◆ Your instructions:
Copy out, without any changes, the lines of the listing from the one containing "You are a computer-use agent. Viewport: 566px" through the last line of the listing, both ends included.

|---|

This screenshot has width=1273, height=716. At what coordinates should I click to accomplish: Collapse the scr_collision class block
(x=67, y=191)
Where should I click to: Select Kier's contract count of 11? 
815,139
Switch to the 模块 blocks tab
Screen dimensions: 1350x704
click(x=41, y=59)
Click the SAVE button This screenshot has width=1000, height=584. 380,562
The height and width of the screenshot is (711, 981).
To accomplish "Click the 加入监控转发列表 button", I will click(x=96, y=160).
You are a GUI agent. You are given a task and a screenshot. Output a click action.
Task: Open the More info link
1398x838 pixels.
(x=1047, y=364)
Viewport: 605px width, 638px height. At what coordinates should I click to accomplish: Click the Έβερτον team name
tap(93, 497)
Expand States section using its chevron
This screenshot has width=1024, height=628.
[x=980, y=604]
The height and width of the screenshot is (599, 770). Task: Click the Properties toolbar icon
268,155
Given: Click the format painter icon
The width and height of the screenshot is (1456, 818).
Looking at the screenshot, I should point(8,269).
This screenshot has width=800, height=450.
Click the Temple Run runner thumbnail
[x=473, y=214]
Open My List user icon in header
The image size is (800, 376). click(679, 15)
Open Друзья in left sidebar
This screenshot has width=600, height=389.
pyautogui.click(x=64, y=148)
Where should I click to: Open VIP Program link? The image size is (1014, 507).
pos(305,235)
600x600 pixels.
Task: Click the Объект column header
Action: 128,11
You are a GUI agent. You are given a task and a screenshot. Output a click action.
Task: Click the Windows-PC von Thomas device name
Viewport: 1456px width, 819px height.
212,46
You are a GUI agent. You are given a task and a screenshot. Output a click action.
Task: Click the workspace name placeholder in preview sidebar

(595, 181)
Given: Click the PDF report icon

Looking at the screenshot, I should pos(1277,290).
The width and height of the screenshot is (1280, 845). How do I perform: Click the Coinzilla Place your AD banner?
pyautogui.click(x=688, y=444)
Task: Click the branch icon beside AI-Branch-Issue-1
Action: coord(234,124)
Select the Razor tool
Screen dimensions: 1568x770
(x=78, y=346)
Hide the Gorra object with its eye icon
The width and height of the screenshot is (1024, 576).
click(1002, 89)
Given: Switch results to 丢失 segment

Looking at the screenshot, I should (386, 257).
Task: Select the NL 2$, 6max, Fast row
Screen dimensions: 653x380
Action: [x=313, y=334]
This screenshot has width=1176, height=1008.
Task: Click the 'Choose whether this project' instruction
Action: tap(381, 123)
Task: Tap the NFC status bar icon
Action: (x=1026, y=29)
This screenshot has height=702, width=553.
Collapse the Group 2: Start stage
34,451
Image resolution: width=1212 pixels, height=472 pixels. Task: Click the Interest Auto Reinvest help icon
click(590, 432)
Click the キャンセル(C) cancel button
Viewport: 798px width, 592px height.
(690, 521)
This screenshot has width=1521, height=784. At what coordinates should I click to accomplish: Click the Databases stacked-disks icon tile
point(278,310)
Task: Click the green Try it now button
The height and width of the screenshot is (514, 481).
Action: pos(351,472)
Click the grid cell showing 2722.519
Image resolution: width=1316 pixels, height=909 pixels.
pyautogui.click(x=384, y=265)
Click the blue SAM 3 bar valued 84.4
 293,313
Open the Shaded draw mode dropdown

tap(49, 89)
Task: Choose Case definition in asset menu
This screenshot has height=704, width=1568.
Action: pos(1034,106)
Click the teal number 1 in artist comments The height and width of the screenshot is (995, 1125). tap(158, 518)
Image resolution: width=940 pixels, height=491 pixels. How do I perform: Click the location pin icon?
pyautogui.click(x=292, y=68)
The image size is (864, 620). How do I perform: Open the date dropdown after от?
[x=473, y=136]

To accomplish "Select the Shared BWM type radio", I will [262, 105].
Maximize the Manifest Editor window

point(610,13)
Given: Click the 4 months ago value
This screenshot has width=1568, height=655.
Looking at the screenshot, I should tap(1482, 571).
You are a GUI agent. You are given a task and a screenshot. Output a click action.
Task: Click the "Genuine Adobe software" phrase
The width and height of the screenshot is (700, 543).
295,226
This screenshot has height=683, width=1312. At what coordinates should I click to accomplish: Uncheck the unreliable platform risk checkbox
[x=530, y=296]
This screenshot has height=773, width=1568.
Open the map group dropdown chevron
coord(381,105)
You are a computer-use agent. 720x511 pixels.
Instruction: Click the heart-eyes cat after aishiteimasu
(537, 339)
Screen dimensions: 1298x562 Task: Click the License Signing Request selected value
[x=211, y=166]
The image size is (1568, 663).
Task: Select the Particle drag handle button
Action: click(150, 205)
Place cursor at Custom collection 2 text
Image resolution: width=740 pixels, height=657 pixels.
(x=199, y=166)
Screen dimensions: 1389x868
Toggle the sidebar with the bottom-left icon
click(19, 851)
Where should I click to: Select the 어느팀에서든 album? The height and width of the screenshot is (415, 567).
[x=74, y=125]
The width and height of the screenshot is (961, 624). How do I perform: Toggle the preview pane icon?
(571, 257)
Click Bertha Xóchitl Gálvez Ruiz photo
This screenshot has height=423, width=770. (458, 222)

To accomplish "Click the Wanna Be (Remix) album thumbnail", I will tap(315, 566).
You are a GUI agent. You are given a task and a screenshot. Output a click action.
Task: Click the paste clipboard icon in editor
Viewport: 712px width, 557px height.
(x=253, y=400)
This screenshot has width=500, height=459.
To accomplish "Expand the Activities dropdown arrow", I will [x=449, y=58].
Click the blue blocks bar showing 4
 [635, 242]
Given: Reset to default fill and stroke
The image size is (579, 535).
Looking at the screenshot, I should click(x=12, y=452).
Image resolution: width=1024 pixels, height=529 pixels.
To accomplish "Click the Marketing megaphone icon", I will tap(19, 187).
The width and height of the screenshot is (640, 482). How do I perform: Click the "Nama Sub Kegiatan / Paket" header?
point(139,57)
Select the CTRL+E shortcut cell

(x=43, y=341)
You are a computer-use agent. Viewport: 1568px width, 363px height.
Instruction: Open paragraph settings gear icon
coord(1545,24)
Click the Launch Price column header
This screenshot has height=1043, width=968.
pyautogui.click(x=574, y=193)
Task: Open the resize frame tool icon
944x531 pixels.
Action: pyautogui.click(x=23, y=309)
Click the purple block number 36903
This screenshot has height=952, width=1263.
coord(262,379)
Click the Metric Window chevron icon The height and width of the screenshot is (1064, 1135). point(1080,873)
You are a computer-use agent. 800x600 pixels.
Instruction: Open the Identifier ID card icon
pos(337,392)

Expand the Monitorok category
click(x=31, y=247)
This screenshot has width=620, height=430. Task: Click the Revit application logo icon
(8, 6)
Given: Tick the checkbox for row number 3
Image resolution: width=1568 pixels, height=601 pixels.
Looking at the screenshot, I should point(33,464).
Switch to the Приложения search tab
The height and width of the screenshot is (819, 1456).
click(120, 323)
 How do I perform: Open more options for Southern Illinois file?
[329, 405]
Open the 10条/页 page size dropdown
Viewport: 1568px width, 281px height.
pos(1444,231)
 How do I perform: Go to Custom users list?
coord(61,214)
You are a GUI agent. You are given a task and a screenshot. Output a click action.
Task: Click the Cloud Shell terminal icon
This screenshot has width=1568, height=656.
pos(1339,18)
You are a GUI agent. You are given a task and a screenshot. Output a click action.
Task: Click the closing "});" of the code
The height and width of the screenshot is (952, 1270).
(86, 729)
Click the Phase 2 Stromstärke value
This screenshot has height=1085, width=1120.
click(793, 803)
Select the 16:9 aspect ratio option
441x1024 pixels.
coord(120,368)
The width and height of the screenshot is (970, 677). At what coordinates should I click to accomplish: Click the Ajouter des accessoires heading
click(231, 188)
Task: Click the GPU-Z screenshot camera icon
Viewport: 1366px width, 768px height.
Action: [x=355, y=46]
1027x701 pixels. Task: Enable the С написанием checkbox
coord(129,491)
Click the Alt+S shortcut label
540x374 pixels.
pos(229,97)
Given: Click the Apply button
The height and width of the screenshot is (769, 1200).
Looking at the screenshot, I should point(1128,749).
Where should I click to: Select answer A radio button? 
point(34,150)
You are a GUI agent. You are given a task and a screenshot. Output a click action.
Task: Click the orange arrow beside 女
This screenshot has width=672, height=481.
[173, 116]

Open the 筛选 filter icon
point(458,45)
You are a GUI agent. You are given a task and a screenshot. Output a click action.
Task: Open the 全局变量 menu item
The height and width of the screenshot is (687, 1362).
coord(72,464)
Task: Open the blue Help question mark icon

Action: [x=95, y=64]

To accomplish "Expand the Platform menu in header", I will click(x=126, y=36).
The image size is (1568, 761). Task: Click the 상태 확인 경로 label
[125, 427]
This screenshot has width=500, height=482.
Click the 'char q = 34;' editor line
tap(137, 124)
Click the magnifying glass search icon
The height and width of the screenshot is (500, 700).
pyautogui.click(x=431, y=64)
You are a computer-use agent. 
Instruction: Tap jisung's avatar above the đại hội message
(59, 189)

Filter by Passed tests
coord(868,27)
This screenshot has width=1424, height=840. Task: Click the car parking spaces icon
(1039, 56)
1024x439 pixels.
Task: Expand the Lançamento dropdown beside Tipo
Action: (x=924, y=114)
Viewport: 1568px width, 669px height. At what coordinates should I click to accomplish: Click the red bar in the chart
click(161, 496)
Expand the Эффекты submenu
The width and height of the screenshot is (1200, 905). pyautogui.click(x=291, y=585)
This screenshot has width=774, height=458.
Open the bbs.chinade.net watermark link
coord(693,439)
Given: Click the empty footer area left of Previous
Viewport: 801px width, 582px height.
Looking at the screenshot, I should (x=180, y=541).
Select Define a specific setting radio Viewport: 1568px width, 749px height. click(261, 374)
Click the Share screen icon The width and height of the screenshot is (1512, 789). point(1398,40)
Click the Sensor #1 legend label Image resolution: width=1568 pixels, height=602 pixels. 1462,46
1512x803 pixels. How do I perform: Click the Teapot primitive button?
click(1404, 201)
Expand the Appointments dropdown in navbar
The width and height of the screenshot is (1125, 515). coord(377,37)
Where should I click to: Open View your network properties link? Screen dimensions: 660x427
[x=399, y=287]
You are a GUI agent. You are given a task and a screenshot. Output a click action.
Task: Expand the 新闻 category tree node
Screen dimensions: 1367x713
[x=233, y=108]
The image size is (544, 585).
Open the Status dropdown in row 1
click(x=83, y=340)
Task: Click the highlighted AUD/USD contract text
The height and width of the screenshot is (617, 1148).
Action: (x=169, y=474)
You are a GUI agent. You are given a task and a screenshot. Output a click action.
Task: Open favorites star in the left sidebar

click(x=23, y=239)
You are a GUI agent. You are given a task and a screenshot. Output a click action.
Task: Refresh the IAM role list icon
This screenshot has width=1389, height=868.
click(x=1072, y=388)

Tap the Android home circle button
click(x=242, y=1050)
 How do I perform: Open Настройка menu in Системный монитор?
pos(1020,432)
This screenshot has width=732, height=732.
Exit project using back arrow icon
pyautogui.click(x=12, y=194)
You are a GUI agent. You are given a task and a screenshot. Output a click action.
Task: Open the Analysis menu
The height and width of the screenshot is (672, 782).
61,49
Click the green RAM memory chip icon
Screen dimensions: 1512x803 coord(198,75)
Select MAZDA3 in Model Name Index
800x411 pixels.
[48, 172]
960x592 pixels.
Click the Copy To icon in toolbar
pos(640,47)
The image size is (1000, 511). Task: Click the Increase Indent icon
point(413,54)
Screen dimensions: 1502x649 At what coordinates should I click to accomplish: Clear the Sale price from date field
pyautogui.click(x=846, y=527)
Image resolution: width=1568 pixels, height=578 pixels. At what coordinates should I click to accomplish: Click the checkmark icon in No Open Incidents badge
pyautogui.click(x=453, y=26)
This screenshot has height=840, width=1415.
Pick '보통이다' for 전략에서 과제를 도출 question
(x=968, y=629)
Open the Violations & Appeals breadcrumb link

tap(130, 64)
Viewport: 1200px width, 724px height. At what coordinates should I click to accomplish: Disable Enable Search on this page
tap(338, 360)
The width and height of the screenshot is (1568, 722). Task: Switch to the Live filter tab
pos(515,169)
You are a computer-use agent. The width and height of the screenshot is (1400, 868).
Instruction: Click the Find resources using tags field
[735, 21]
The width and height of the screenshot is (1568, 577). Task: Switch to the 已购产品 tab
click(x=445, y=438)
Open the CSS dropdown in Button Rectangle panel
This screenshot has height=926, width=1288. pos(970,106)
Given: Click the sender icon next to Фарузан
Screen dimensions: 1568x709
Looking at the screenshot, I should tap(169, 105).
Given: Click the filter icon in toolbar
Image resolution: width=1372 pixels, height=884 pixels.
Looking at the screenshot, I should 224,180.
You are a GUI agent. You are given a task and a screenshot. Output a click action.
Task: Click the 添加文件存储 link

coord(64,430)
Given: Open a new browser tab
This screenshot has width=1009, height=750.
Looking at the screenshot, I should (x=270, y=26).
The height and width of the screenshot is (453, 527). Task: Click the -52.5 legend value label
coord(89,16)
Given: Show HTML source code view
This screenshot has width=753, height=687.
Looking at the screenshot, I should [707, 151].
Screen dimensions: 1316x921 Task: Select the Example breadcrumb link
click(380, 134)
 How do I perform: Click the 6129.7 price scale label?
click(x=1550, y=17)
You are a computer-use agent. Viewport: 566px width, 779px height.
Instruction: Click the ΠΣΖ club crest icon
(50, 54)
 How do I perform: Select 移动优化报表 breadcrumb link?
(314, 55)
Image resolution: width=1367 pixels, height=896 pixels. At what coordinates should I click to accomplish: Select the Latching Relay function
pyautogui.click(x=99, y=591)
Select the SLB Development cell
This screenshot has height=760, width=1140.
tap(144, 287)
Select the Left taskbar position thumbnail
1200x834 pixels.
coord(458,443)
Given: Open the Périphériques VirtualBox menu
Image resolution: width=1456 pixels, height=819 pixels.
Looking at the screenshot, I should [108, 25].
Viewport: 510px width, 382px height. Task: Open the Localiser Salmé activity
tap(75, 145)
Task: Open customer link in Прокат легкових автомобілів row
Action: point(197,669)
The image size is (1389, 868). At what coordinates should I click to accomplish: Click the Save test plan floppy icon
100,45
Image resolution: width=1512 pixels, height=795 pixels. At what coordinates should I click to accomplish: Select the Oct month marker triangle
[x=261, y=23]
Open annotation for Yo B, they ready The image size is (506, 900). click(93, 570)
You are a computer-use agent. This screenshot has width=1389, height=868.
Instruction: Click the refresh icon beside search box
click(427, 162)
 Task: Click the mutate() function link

|---|

◆ Output for this task:
You are a computer-use agent. Viewport: 566px width, 779px height.
Instruction: Click the ΠΣΖ club crest icon
(50, 54)
 How do I perform: Select 移动优化报表 breadcrumb link?
(314, 55)
Image resolution: width=1367 pixels, height=896 pixels. At what coordinates should I click to accomplish: Select the Latching Relay function
pyautogui.click(x=99, y=591)
Select the SLB Development cell
This screenshot has height=760, width=1140.
tap(144, 287)
Select the Left taskbar position thumbnail
1200x834 pixels.
coord(458,443)
Given: Open the Périphériques VirtualBox menu
Image resolution: width=1456 pixels, height=819 pixels.
Looking at the screenshot, I should [108, 25].
Viewport: 510px width, 382px height. Task: Open the Localiser Salmé activity
tap(75, 145)
Task: Open customer link in Прокат легкових автомобілів row
Action: point(197,669)
The image size is (1389, 868). At what coordinates should I click to accomplish: Click the Save test plan floppy icon
100,45
Image resolution: width=1512 pixels, height=795 pixels. At what coordinates should I click to accomplish: Select the Oct month marker triangle
[x=261, y=23]
Open annotation for Yo B, they ready The image size is (506, 900). click(93, 570)
You are a computer-use agent. This screenshot has width=1389, height=868.
Instruction: Click the refresh icon beside search box
click(427, 162)
 Task: Click the mutate() function link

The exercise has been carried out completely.